• _Document_:
•••••

You can use the reindex API to migrate data between Elasticsearch clusters. This topic describes the migration procedure in detail.

Background information

You can use the reindex API to perform the following operations:
  • Migrate data between Elasticsearch clusters.
  • Reindex the data in an index whose shards are inappropriately configured. For example, the data volume is large, but only a few shards are configured for the index. This slows down data write operations.
  • Replicate the data in an index if the index stores large volumes of data and you want to modify the mapping configuration of the index. This operation requires only a short period of time. You can also insert the data into a new index. However, this operation is time-consuming.
    Note After you define the mapping configuration for an index in an Elasticsearch cluster and insert data into the index, you cannot modify the mapping configuration.

Prerequisites

  • Two Alibaba Cloud Elasticsearch clusters are created. One is used as a local cluster, and the other is used as a remote cluster.

    For more information, see Create an Alibaba Cloud Elasticsearch cluster. The two clusters must belong to the same virtual private cloud (VPC) and vSwitch. In this example, an Elasticsearch V6.7.0 cluster is used as the local cluster, and an Elasticsearch V6.3.2 cluster is used as the remote cluster.

  • Test data is prepared.
    • Local cluster
      Create a destination index in the local cluster.
      PUT dest
      {
        "settings": {
          "number_of_shards": 5,
          "number_of_replicas": 1
        }
      }
    • Remote cluster
      Prepare the data that you want to migrate. In this example, the data in the "Quick start" topic is used. For more information, see Getting started. Test data for the local cluster
      Important If you want to use a cluster that runs Elasticsearch V7.0 or later as a remote cluster, you must set the index type to _doc.

Limits

The network architecture of Alibaba Cloud Elasticsearch was adjusted in October 2020. Alibaba Cloud Elasticsearch clusters created before October 2020 are deployed in the original network architecture. Alibaba Cloud Elasticsearch cluster created in October 2020 or later are deployed in the new network architecture. Due to the adjustment of the network architecture, you cannot use the reindex API to migrate data between clusters in some scenarios. The following table describes the scenarios and provides data migration solutions in these scenarios.
ScenarioNetwork architectureSupport for the reindex APISolution
Migrate data between Alibaba Cloud Elasticsearch clustersBoth clusters are deployed in the original network architecture. YesFor more information, see Use the reindex API to migrate data.
Both clusters are deployed in the new network architecture. NoUse OSS or Logstash to migrate data between the clusters. For more information, see Use OSS to migrate data from a self-managed Elasticsearch cluster to an Alibaba Cloud Elasticsearch cluster and Use Alibaba Cloud Logstash to migrate data from a self-managed Elasticsearch cluster to an Alibaba Cloud Elasticsearch cluster.

•••••

• _Data section_:
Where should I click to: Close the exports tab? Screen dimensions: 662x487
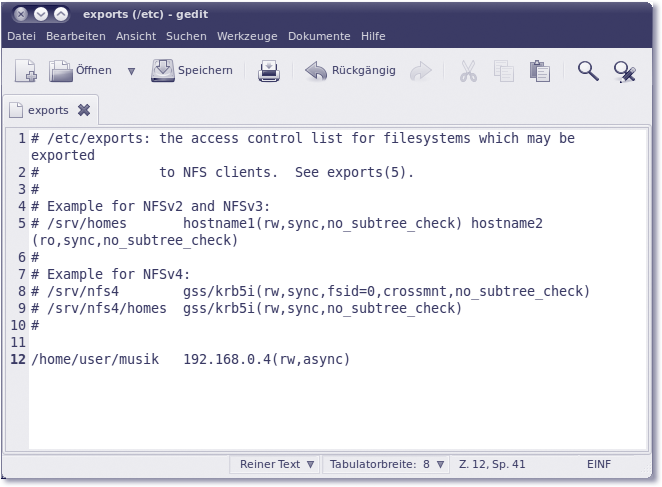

•••••

• _What this exercise asks_:
a) Answer these about the reindex guide, one line each:
(i) Which Elasticsearch version runs on the local cluster in the example?
(ii) How many shards does the destination index created in the local cluster have?
(iii) In what month and year was the network architecture of Alibaba Cloud Elasticsearch adjusted?
b) From the reindex guide, quote the stretch from "The network architecture of" through "in these scenarios.".

• _Expected outputs_:
a)
(i) Elasticsearch V6.7.0
(ii) 5
(iii) October 2020

b)
The network architecture of Alibaba Cloud Elasticsearch was adjusted in October 2020. Alibaba Cloud Elasticsearch clusters created before October 2020 are deployed in the original network architecture. Alibaba Cloud Elasticsearch cluster created in October 2020 or later are deployed in the new network architecture. Due to the adjustment of the network architecture, you cannot use the reindex API to migrate data between clusters in some scenarios. The following table describes the scenarios and provides data migration solutions in these scenarios.